Exercise objective
Please restate, word for word, the lines below that begin at the one with "Task: Enable 녹턴 그레이 매트 외장컬러 option" and end at the one with "Image resolution: width=276". Leave out all other lines.

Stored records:
Content starts
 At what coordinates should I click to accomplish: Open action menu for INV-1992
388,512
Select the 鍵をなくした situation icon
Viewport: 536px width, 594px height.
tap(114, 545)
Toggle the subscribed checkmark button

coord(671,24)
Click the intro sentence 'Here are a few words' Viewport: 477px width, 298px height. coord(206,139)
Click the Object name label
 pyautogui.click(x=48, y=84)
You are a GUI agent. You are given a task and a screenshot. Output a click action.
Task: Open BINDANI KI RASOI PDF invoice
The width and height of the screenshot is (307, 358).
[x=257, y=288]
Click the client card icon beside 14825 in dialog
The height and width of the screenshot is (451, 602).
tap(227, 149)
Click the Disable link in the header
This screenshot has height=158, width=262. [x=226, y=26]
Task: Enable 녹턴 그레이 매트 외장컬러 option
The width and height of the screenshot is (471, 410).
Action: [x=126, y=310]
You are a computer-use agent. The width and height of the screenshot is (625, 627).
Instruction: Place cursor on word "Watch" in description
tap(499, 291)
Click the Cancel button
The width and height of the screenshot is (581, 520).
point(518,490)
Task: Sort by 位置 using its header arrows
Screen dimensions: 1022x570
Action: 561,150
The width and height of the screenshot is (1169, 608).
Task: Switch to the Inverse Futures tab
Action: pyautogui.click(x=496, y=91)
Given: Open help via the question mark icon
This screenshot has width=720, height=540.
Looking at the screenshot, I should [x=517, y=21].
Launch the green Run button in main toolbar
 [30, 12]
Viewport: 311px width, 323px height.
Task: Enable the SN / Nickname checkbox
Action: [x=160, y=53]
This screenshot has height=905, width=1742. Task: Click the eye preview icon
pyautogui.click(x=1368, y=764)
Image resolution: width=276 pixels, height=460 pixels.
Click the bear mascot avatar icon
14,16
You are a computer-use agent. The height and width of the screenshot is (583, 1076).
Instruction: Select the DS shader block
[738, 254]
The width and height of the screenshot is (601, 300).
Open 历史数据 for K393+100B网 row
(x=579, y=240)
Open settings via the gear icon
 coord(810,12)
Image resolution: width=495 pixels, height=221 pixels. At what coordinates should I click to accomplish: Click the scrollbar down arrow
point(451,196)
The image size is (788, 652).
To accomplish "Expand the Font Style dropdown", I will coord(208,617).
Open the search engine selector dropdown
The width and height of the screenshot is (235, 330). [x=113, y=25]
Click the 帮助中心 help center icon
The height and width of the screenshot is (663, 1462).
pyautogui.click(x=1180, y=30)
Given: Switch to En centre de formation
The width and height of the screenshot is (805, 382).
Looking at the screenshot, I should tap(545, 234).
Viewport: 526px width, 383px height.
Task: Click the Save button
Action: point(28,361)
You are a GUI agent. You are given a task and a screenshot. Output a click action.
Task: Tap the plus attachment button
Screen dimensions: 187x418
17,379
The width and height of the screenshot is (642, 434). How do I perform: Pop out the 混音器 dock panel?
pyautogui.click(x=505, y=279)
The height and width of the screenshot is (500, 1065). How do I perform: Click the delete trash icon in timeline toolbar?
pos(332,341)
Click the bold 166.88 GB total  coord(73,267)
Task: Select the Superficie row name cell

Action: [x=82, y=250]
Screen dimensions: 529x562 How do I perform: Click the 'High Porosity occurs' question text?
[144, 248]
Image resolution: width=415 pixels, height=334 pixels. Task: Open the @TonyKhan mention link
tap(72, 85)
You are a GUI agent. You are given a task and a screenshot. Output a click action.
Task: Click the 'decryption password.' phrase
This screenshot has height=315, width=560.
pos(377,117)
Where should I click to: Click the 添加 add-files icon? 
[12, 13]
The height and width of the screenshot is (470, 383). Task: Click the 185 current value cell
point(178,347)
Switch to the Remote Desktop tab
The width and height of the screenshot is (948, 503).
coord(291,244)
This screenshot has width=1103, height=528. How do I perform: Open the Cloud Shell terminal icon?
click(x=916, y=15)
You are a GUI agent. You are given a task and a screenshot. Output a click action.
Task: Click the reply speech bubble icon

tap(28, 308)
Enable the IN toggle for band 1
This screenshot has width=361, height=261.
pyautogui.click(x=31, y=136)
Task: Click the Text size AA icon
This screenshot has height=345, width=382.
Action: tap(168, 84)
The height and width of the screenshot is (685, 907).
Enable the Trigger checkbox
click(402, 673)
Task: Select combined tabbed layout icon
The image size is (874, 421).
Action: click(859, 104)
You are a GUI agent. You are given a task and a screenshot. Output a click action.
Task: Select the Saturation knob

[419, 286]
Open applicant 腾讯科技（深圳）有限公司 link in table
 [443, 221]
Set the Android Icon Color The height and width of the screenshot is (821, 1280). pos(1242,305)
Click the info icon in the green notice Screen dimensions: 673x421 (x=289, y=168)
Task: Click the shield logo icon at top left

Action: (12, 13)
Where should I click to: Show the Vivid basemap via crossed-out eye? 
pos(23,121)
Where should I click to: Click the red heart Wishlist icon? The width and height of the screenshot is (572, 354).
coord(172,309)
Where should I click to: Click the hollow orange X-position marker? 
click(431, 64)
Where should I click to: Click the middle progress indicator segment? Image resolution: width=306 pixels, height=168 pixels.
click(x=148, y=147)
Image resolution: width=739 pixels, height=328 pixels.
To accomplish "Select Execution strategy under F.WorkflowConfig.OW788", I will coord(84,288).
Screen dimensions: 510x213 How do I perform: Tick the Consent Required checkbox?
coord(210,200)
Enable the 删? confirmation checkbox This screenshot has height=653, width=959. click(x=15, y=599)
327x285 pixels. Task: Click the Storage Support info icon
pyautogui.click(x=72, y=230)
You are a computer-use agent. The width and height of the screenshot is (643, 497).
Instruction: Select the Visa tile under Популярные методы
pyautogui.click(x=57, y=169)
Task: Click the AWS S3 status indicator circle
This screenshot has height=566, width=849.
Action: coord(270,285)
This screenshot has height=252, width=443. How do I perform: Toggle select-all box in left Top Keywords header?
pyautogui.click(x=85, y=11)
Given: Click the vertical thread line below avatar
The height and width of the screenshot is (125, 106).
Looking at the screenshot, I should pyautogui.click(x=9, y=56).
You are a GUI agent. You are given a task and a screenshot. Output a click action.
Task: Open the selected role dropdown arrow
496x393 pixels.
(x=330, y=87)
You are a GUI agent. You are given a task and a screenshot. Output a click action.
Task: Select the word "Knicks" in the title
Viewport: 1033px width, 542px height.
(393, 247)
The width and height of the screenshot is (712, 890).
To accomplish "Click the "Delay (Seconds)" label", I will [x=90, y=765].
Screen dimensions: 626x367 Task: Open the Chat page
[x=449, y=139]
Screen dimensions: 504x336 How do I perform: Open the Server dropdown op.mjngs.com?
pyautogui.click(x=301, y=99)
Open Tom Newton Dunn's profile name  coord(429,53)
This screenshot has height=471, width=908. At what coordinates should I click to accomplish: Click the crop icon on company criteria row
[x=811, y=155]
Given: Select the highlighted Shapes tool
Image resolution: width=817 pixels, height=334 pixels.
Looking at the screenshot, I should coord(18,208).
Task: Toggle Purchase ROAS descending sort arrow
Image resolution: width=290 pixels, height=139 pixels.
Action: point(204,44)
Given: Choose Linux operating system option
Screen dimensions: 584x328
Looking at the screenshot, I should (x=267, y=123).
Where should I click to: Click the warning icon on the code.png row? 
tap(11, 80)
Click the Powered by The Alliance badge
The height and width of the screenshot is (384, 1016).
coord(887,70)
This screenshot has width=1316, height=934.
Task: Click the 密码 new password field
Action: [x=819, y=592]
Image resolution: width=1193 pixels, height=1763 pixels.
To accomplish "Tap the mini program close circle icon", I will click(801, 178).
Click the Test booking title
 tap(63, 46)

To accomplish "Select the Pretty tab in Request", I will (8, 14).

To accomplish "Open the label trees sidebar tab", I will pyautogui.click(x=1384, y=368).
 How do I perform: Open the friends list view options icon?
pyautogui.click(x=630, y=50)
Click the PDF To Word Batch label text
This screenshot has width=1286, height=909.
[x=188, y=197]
Content ends
Solution to this exercise
Task: Enable 녹턴 그레이 매트 외장컬러 option
The width and height of the screenshot is (471, 410).
Action: [x=126, y=310]
You are a computer-use agent. The width and height of the screenshot is (625, 627).
Instruction: Place cursor on word "Watch" in description
tap(499, 291)
Click the Cancel button
The width and height of the screenshot is (581, 520).
point(518,490)
Task: Sort by 位置 using its header arrows
Screen dimensions: 1022x570
Action: 561,150
The width and height of the screenshot is (1169, 608).
Task: Switch to the Inverse Futures tab
Action: pyautogui.click(x=496, y=91)
Given: Open help via the question mark icon
This screenshot has width=720, height=540.
Looking at the screenshot, I should [x=517, y=21].
Launch the green Run button in main toolbar
 [30, 12]
Viewport: 311px width, 323px height.
Task: Enable the SN / Nickname checkbox
Action: [x=160, y=53]
This screenshot has height=905, width=1742. Task: Click the eye preview icon
pyautogui.click(x=1368, y=764)
Image resolution: width=276 pixels, height=460 pixels.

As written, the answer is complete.